Le médiateur ukrainien explique son approche envers son homologue russe dans un contexte de préoccupations persistantes concernant les prisonniers et le recrutement
Le commissaire ukrainien aux droits de l'homme, Dmytro Lubinets, a expliqué sa priorité d'établir un contact pour des résultats concrets lors de sa première rencontre avec la médiatrice russe Yana Lantratova, dans un contexte de préoccupations sur les prisonniers et le recrutemen
Le commissaire ukrainien aux droits de l'homme, Dmytro Lubinets, a expliqué que lors de sa première rencontre avec la médiatrice russe Yana Lantratova, il avait donné la priorité à l'établissement d'un contact pour des résultats concrets plutôt qu'à la discussion de son prétendu rôle dans la déportation d'enfants ukrainiens de Kherson. Cela alors qu'un expert des droits de l'homme, Boris Zakharov, a souligné la nécessité que les libérations de prisonniers et de détenus civils soient une condition préalable aux négociations, suite au rapatriement récent de 186 citoyens par l'Ukraine, dont un seul civil.
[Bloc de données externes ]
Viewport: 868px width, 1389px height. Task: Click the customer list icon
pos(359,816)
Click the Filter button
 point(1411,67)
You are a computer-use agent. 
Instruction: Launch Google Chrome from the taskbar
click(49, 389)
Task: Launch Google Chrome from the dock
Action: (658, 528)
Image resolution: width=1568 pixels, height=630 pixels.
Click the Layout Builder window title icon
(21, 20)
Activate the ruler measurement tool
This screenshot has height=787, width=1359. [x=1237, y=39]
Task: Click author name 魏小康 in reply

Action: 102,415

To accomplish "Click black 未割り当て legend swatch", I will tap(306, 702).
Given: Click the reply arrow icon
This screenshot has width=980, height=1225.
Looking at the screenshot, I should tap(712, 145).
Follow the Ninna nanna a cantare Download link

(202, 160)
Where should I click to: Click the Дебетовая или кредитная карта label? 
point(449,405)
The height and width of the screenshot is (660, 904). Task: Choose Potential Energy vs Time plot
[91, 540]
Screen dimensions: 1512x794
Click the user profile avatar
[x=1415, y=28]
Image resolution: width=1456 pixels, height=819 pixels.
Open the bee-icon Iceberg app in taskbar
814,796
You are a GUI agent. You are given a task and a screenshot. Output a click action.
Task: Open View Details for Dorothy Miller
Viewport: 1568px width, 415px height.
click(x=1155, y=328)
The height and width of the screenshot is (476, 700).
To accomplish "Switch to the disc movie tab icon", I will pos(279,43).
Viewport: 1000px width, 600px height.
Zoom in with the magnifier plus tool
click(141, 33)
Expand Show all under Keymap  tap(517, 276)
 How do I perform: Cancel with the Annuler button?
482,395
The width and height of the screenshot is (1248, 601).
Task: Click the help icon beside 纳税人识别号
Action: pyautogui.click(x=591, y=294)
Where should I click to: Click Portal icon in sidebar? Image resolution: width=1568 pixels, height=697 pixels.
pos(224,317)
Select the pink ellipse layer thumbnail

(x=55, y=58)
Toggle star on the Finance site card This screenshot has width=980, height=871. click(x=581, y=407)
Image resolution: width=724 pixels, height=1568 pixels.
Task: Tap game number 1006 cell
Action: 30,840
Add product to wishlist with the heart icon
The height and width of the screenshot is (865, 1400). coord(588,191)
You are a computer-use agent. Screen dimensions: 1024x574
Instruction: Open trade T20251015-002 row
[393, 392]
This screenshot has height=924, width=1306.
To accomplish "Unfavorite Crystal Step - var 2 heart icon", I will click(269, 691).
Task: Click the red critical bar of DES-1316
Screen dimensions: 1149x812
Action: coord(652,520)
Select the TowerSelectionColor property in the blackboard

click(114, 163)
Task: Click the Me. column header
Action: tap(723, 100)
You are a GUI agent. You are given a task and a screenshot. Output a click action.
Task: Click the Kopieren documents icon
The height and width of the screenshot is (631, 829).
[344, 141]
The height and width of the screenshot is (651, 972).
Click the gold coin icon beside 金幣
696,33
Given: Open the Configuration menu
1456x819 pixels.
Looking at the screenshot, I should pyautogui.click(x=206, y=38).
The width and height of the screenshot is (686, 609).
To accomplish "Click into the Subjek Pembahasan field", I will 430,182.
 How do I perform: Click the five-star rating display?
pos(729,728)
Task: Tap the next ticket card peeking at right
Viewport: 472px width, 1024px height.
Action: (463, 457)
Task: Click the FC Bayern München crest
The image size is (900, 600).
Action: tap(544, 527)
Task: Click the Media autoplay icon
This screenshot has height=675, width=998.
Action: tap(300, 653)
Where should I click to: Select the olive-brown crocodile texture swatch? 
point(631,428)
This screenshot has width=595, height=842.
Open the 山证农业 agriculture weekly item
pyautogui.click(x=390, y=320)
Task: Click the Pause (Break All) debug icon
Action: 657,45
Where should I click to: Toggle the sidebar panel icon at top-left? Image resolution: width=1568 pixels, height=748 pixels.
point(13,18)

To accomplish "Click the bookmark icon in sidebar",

Par ailleurs, les forces de l'ordre ukrainiennes, dirigées par le chef de la police nationale Ivan Vyhivskyi, ont documenté six cas cette année où les services spéciaux russes auraient recruté des filles mineures pour des assassinats sous contrat de militaires ukrainiens. Le procureur en chef de la Cour pénale internationale, Karim Khan, reste suspendu dans l'attente d'une enquête pour harcèlement, une décision que son équipe juridique a jugée «unlawful». Des allégations persistent également concernant l'implication d'employés de Rosatom dans l'occupation de la centrale nucléaire de Tchernobyl, suite à une signalée attaque de drone russe contre un site de stockage de déchets nucléaires dans la zone de Tchernobyl le 7 juin 2026.